— begin TASK MATERIAL —

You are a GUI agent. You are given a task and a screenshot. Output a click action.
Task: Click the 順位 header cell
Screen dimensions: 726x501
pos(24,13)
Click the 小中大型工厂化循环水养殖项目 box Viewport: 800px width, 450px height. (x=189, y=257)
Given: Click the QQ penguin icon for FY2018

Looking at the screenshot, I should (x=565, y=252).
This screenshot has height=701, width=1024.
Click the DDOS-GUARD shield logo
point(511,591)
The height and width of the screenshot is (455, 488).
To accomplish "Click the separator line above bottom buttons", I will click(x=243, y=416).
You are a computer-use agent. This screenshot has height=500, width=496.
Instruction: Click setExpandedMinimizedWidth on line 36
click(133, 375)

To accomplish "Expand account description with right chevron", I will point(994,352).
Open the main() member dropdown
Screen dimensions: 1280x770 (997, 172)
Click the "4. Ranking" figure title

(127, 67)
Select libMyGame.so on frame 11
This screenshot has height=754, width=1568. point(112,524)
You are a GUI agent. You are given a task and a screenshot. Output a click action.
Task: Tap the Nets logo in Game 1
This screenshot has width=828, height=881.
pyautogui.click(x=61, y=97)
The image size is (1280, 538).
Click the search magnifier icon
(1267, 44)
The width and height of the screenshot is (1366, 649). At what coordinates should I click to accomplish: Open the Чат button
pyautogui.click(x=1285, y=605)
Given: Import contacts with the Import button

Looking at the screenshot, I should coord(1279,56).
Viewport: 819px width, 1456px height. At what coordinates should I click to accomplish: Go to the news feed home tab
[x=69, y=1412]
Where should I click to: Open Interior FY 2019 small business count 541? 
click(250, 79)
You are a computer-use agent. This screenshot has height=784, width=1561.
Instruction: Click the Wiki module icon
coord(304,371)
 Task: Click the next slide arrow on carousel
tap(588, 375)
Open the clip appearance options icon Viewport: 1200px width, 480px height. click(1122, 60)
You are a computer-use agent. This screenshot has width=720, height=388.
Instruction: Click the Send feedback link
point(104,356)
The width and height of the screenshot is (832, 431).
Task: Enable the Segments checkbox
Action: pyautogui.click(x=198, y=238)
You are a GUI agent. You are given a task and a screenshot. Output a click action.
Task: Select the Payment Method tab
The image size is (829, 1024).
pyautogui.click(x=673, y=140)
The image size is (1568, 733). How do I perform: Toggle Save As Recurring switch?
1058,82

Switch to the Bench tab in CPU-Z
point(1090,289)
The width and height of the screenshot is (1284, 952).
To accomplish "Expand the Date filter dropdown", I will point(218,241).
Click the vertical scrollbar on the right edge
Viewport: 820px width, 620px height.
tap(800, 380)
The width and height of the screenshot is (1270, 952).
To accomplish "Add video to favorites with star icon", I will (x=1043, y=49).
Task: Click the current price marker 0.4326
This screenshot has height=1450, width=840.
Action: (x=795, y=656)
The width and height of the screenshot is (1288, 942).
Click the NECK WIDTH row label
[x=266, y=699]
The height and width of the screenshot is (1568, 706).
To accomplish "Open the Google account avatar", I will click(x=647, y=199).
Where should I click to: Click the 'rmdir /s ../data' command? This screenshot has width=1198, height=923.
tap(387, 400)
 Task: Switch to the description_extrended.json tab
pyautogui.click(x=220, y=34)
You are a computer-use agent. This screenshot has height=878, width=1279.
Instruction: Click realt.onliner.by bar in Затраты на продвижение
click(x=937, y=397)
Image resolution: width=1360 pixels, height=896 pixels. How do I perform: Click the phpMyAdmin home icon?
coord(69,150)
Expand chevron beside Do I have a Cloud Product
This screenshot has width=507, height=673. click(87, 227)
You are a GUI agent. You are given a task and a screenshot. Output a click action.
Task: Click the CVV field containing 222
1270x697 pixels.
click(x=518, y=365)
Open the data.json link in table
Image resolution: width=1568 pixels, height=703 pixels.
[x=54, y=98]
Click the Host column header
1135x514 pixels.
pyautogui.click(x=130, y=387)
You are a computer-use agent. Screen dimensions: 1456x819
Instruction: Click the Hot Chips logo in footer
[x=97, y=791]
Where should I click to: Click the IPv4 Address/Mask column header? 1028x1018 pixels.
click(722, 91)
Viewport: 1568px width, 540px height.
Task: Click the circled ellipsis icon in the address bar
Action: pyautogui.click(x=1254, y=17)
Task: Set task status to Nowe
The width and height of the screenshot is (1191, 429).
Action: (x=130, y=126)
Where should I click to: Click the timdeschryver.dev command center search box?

— end TASK MATERIAL —

- _TASK DESCRIPTION_
Count the lines of the listing above that contain the string "command", with case mattering, and reply with the number alone.

- _ANSWER_
2